How can I stop my slab leak?

Answered by Jeffrey Anderson ~ August 22, 2013 ~ No Comments

I need help! There is a leak between my slab foundation and sill plate. The area is above grade but the foundation does extend 4-5 inches beyond the house wall framing. I already removed the siding and checked that there is no moisture damage on exterior wall. Is there something I can do to seal the joint and make a permanent waterproof seal?

Paula

Jeffrey Anderson

Paula, the leak you describe is actually not all that unusual for homes built on concrete slabs. Gutters and proper grading usually eliminate much of the water that can find its way under the sill plate, but occasionally a driving rain may result in a leak. In your case, it sounds like the siting of the house or other issues could be causing it to happen more often. An uneven slab surface can also contribute to sill leaks as there can be gaps under the bottom framing plate.

There is a product called sill seal that framing contractors should install under the sill plate to prevent air and water intrusion in that area. However, over time it can lose its effectiveness, and if your home is older it may not even be installed.

There is a permanent fix for your water leak, but depending on your siding type it may require a little work. In my experience, the best method for eliminating the leak is to install metal flashing at the sill plate. The flashing can be purchased in rolls and is available in numerous colors so you should be able to find a close match to your siding.

Installing the flashing usually isn't too difficult but probably wouldn't be classified as being DIY-friendly as a siding break should be used to do the project properly. A siding break is a device that allows a sharp bend to be placed in metal along its length. There will have to be two 90 degree bends placed in your flashing.
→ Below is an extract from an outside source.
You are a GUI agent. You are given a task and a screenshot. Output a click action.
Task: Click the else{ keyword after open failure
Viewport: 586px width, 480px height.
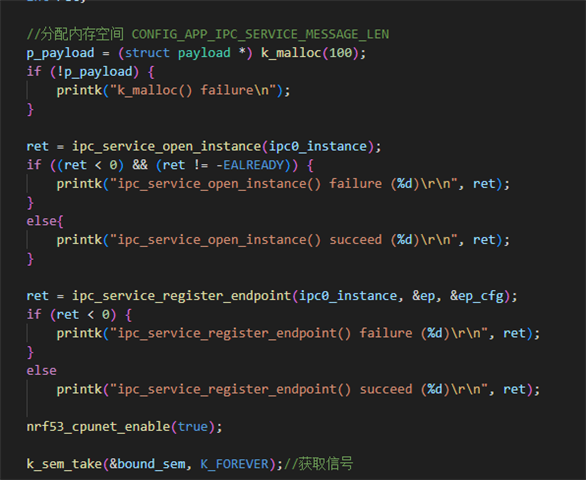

The bottom piece of siding on your house will need to be removed. You may need to loosen several pieces above it to remove the siding without breakage. The flashing should be installed flush against the house where the siding was removed. It will extend down to the slab where it will have a 90 degree bend out and rest flush against the top of the concrete. The flashing should then extend out to the slab edge where it will have a 90 degree downward turn.

The flashing should extend up the side of the house about 6 inches and down the slab edge about 2-3 inches. The measurement of the flashing between the house and the slab edge will depend on how much of the slab surface is exposed.

If the two bends are tight, the flashing normally only needs to be secured to the house framing members with some large head nails. Once the flashing is in place, the siding can be reinstalled. This should take care of your sill leak once and for all.